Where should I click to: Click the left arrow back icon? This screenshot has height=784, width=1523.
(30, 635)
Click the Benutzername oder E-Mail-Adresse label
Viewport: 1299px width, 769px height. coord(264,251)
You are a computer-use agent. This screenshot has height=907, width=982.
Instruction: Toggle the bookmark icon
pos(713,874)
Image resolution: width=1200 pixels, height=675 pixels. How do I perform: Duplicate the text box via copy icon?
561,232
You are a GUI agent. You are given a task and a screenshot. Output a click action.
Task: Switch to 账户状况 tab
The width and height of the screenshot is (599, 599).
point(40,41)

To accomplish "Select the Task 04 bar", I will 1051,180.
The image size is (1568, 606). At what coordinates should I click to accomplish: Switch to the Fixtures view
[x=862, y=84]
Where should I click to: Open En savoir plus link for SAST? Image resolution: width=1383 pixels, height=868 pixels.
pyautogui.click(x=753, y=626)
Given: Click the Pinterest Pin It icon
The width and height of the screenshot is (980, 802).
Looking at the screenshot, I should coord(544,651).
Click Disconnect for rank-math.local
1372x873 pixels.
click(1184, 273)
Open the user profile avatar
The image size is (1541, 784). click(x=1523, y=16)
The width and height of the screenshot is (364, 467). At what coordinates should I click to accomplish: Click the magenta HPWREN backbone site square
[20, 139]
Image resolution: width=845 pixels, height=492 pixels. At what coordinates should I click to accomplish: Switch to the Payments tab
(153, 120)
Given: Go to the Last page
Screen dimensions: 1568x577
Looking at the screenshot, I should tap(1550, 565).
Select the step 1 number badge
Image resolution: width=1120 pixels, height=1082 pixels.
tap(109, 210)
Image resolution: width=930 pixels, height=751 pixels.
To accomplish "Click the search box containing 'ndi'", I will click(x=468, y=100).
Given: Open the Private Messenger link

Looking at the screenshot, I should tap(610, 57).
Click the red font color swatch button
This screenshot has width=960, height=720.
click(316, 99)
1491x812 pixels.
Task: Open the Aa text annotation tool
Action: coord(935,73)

## Instructions for the task
Which lines of the data include the string "will"? Find them and copy each one.

## Exercise solution
To accomplish "Select the Task 04 bar", I will 1051,180.
To accomplish "Click the search box containing 'ndi'", I will click(x=468, y=100).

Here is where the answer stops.